# REQUIREMENTS
Reproduce the listing below word for word, leaving out the picture.

# PROVIDED RECORDS
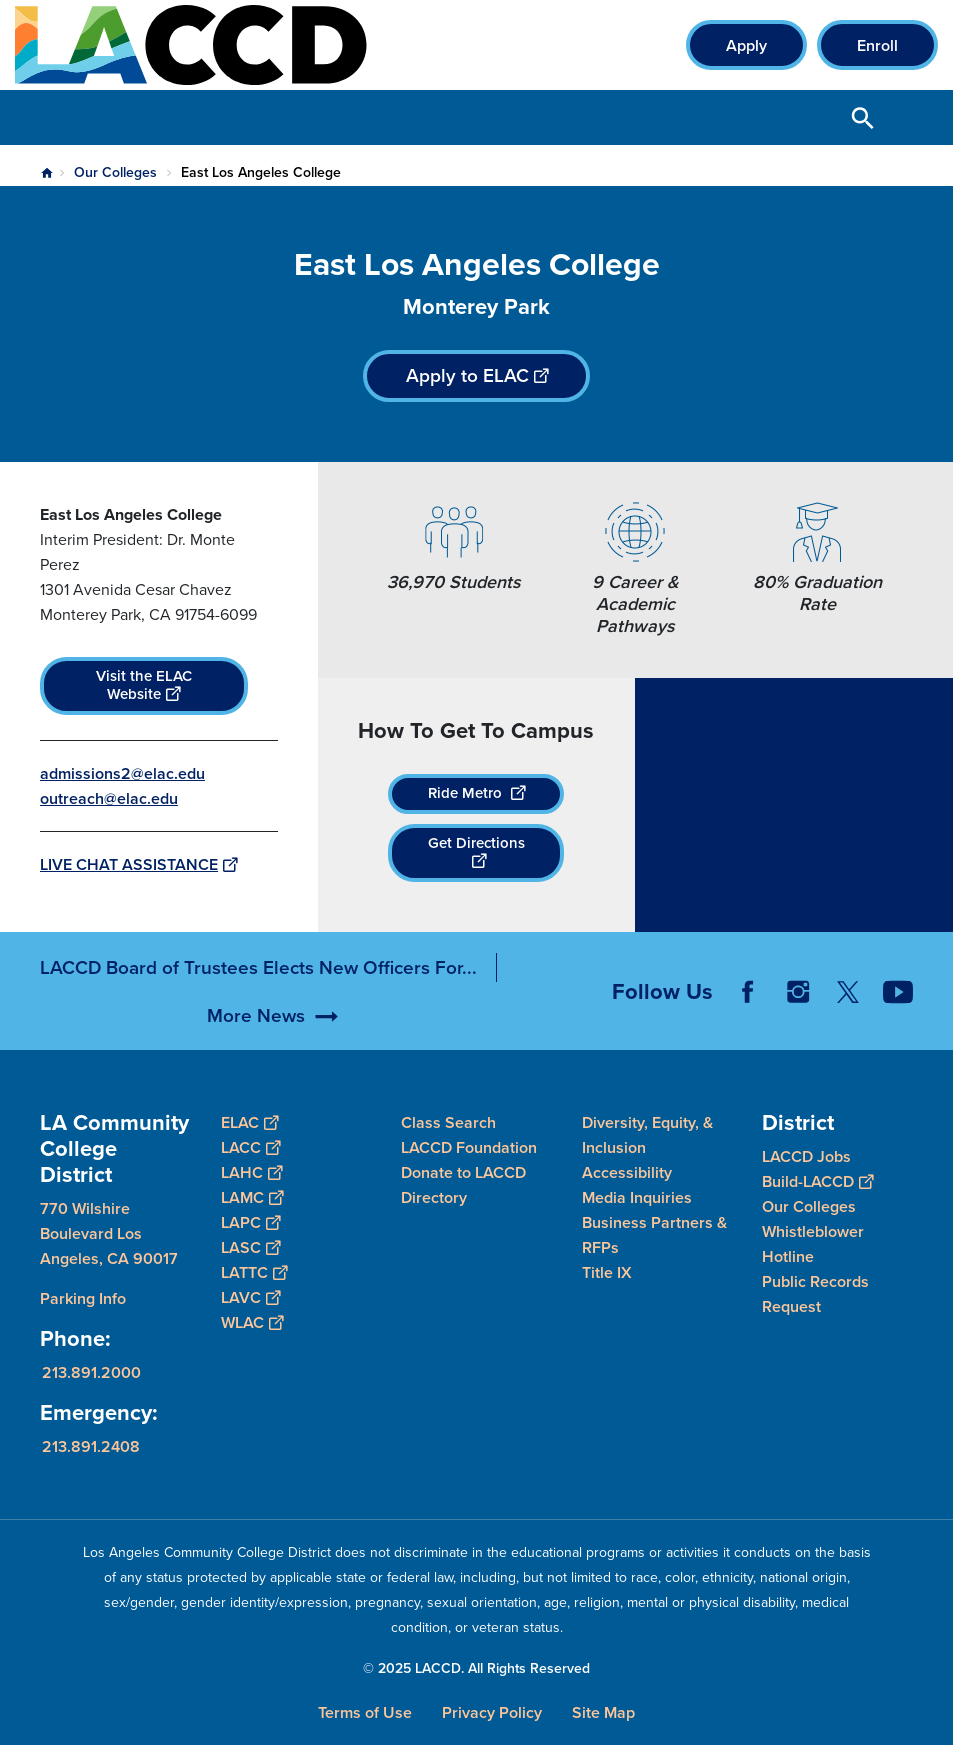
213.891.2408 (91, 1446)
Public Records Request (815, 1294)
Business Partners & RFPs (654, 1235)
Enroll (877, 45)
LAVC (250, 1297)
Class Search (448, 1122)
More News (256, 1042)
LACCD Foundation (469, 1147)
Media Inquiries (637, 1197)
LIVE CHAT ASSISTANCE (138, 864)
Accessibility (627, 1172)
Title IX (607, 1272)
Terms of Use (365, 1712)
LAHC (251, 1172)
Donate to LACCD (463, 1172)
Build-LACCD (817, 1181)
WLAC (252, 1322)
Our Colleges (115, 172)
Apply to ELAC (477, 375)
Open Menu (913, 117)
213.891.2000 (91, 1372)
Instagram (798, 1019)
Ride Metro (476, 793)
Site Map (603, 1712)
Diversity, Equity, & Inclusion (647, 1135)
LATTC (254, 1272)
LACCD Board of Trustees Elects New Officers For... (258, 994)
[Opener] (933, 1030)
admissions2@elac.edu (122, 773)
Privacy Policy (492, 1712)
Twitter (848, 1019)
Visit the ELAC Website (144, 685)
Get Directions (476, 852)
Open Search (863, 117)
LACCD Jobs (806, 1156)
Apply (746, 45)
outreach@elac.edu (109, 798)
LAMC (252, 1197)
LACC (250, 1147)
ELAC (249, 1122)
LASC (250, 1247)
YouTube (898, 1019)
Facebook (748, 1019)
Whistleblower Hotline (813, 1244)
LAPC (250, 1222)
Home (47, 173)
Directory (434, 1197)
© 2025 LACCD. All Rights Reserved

# WORKED SOLUTION
213.891.2408 (91, 1446)
Public Records Request (815, 1294)
Business Partners & RFPs (654, 1235)
Enroll (877, 45)
LAVC (250, 1297)
Class Search (448, 1122)
More News (256, 1042)
LACCD Foundation (469, 1147)
Media Inquiries (637, 1197)
LIVE CHAT ASSISTANCE (138, 864)
Accessibility (627, 1172)
Title IX (607, 1272)
Terms of Use (365, 1712)
LAHC (251, 1172)
Donate to LACCD (463, 1172)
Build-LACCD (817, 1181)
WLAC (252, 1322)
Our Colleges (115, 172)
Apply to ELAC (477, 375)
Open Menu (913, 117)
213.891.2000 (91, 1372)
Instagram (798, 1019)
Ride Metro (476, 793)
Site Map (603, 1712)
Diversity, Equity, & Inclusion (647, 1135)
LATTC (254, 1272)
LACCD Board of Trustees Elects New Officers For... (258, 994)
[Opener] (933, 1030)
admissions2@elac.edu (122, 773)
Privacy Policy (492, 1712)
Twitter (848, 1019)
Visit the ELAC Website (144, 685)
Get Directions (476, 852)
Open Search (863, 117)
LACCD Jobs (806, 1156)
Apply (746, 45)
outreach@elac.edu (109, 798)
LAMC (252, 1197)
LACC (250, 1147)
ELAC (249, 1122)
LASC (250, 1247)
YouTube (898, 1019)
Facebook (748, 1019)
Whistleblower Hotline (813, 1244)
LAPC (250, 1222)
Home (47, 173)
Directory (434, 1197)
© 2025 LACCD. All Rights Reserved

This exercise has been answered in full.